PALANGKA RAYA, teladankalimantan.com –
Tiga orang perempuan yang berstatus sebagai Ibu Rumah Tangga (IRT) ditangkap oleh petugas Badan Narkotika Nasional Provinsi (BNNP) Kalimantan Tengah karena diduga terlibat dalam jaringan peredaran narkotika lintas provinsi.
Ketiganya masing-masing berinisial SI alias Indu Owok, NE alias Acil, serta YU yang diketahui merupakan seorang narapidana di Lapas Kota Banjarmasin, Kalimantan Selatan.
Mereka diduga berperan sebagai kurir dalam jaringan narkoba yang sengaja memanfaatkan IRT karena dianggap lebih mudah lolos dari pantauan aparat kepolisian.

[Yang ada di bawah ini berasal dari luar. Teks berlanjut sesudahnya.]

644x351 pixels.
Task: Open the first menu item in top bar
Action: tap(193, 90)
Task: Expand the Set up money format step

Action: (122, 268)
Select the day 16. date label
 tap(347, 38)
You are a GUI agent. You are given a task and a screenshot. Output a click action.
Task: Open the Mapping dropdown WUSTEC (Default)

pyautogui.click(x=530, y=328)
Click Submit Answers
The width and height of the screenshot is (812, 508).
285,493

Plt. Kepala BNNP Kalteng, Kombes Pol Ruslan Abdul Rasyid, mengungkapkan, kasus ini bermula dari laporan masyarakat terkait maraknya peredaran sabu di wilayah Pujon, Kabupaten Kapuas.
Menindaklanjuti laporan tersebut, Tim Pemberantasan BNNP Kalteng langsung melakukan penyelidikan.

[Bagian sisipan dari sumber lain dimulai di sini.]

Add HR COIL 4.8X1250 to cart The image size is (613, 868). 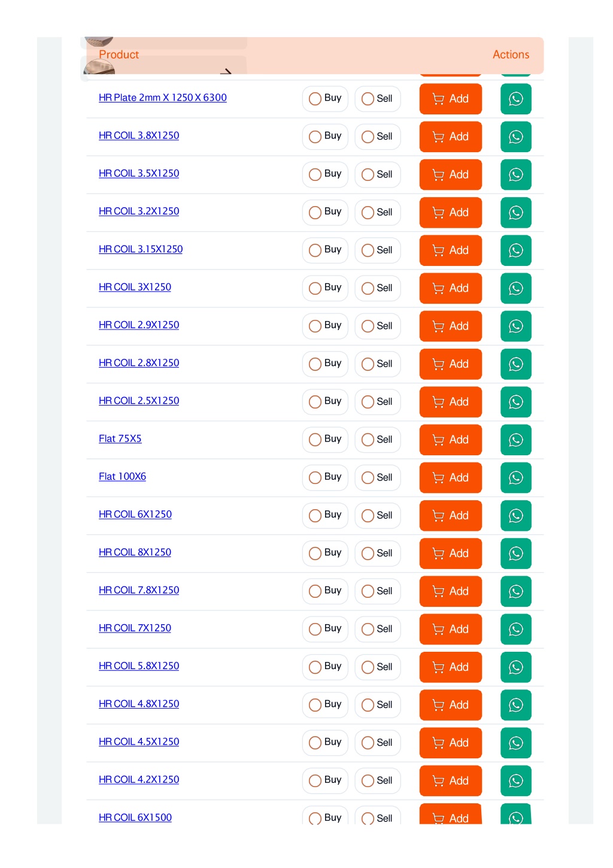coord(450,705)
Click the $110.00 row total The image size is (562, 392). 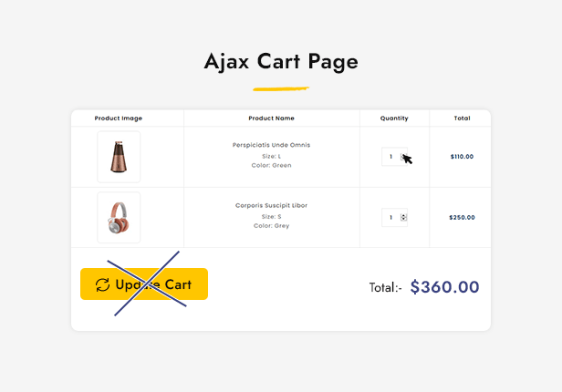[462, 157]
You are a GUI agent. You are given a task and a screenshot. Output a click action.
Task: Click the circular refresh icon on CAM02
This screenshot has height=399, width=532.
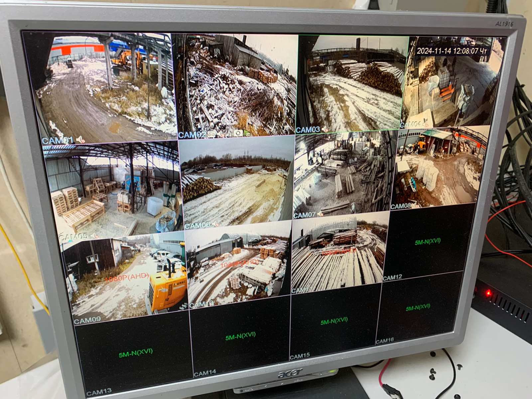(x=238, y=133)
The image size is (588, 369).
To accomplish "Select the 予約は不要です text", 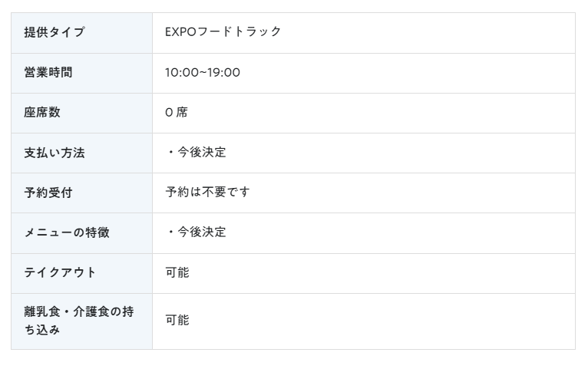I will point(207,192).
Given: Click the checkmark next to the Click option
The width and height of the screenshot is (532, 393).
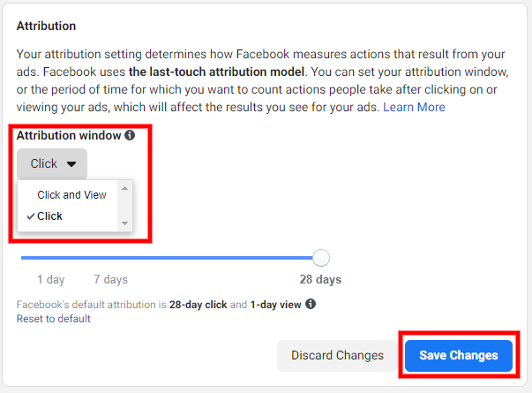Looking at the screenshot, I should coord(30,215).
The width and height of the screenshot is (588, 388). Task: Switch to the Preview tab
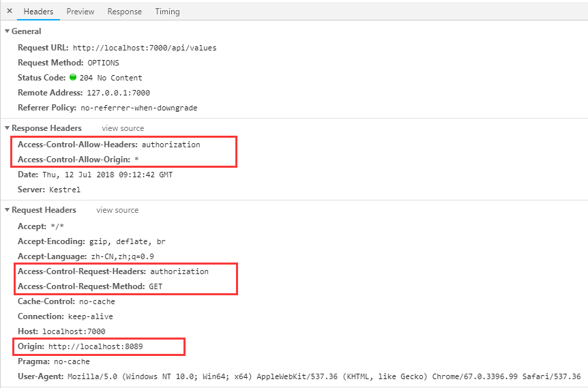point(80,12)
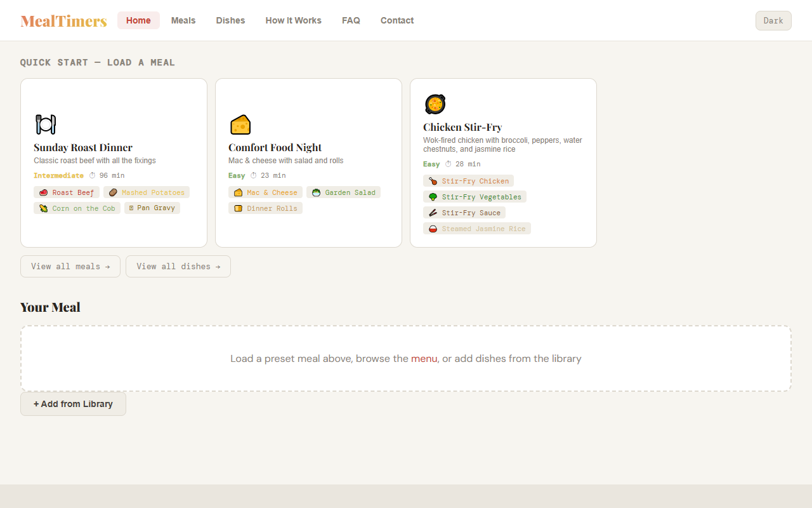Viewport: 812px width, 508px height.
Task: Select the Mac & Cheese dish chip
Action: 265,192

Pada Jumat (1/8), tim berhasil melakukan penindakan di Jalan Lintas Pujon–Timpah saat proses pengantaran sabu dari Banjarmasin menuju Pujon. Keesokan harinya, Sabtu (2/8), petugas mengamankan SI alias Indu Owok di wilayah Pujon.
SI berperan sebagai penerima barang haram yang rencananya akan diedarkan secara eceran ke masyarakat setempat. Dari tangan pelaku, petugas mengamankan barang bukti berupa sabu seberat 94 gram, satu unit timbangan digital, satu unit handphone, dan uang tunai sebesar Rp4 juta.
Selain itu, ditemukan pula senjata api yang diduga milik suami SI, yang saat penggerebekan tidak berada di lokasi dan kini dalam pencarian.
Dari hasil penyelidikan terhadap handphone dan keterangan awal tersangka, terungkap bahwa sabu tersebut dikendalikan oleh YU, seorang narapidana di Lapas Banjarmasin.
Penghubung YU dalam peredaran narkotika ini adalah seorang perempuan yang dikenal dengan nama Acil alias NE, yang saat itu berada di Kota Surabaya, Jawa Timur.
Mendapat informasi tersebut, BNNP Kalteng membagi tim untuk melakukan penyelidikan ke Surabaya dan Banjarmasin. Bersama dengan BNNP Jawa Timur, petugas berhasil mengamankan NE di Surabaya saat sedang mengikuti kegiatan keagamaan.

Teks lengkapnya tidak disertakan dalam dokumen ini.